What the task asks: Replace every "Click" with "Tap" throughout the material and write it out again, with nothing else changed and the pictures omitted.

----

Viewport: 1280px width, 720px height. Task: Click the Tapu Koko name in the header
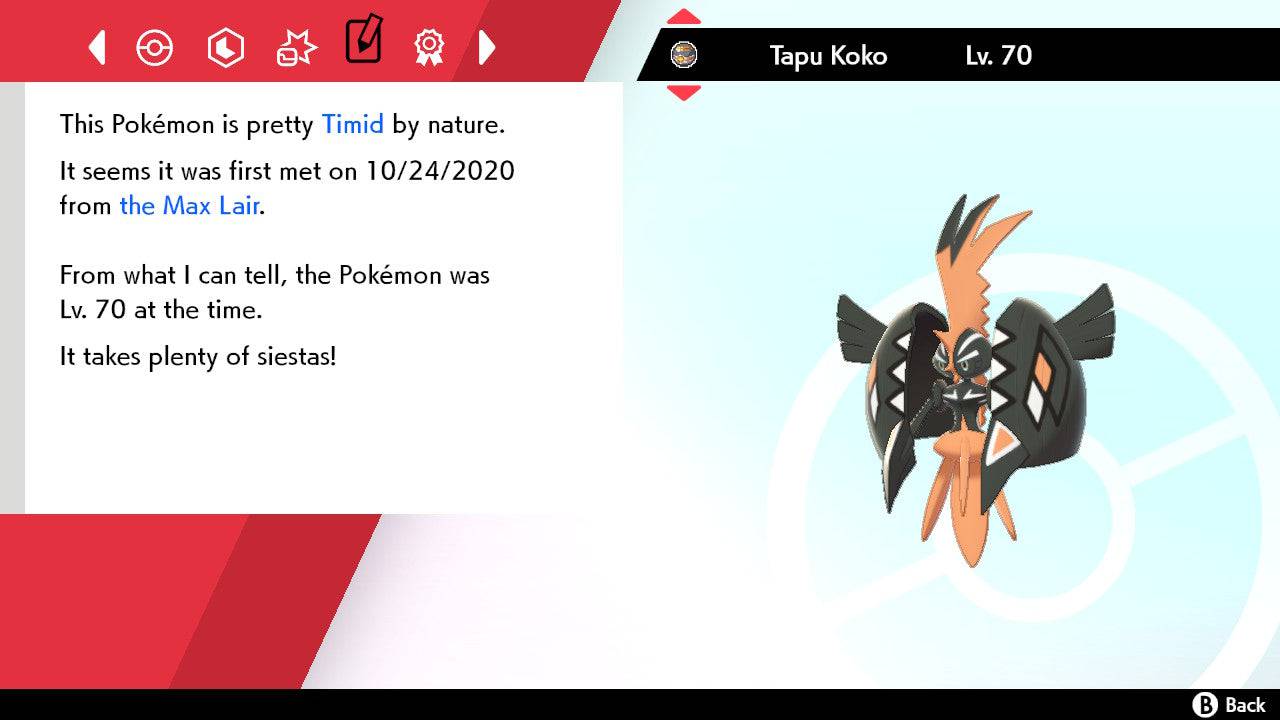827,56
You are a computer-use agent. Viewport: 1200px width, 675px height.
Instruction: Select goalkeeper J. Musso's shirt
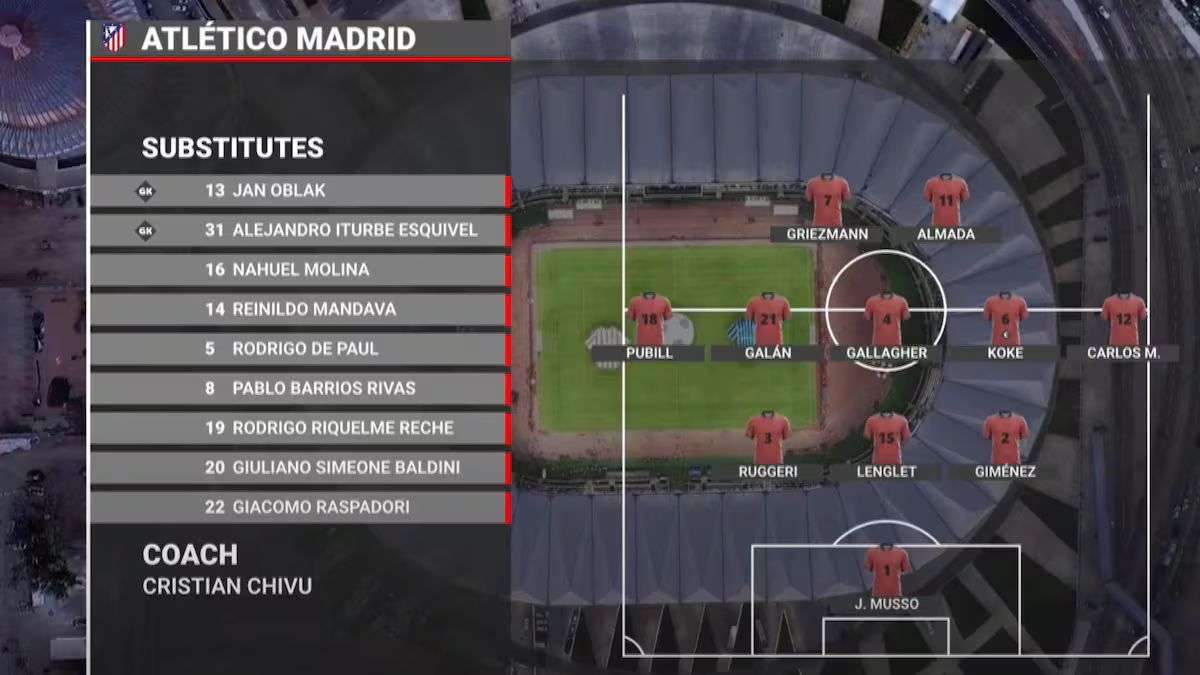pos(886,569)
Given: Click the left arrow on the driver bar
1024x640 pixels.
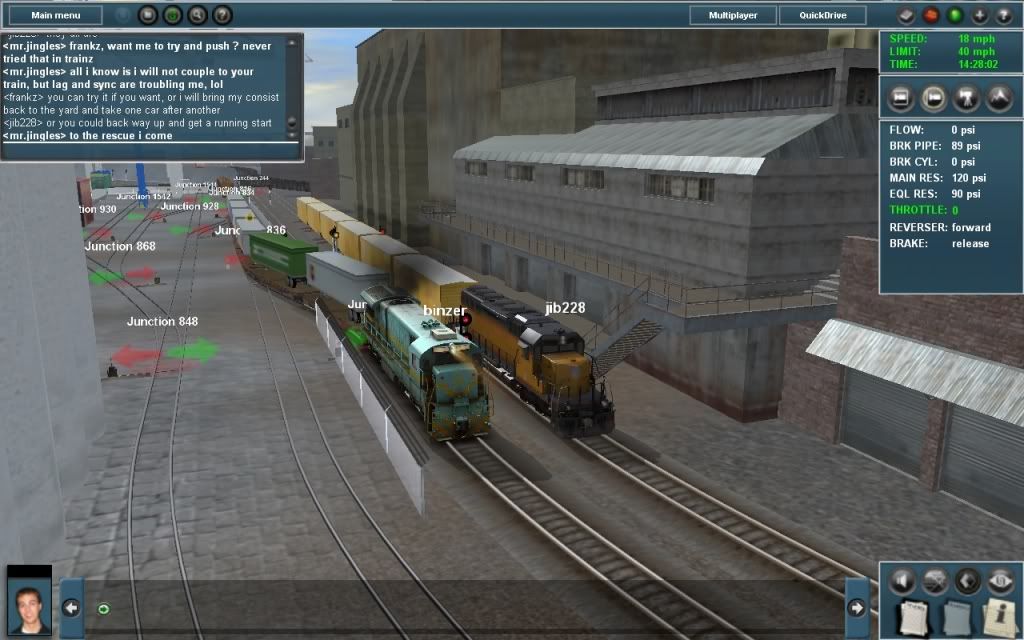Looking at the screenshot, I should (x=70, y=607).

----

Answer below:
Viewport: 1280px width, 720px height. Task: Tap the Tapu Koko name in the header
827,56
You are a computer-use agent. Viewport: 1200px width, 675px height.
Instruction: Select goalkeeper J. Musso's shirt
pos(886,569)
Given: Tap the left arrow on the driver bar
1024x640 pixels.
Looking at the screenshot, I should (x=70, y=607).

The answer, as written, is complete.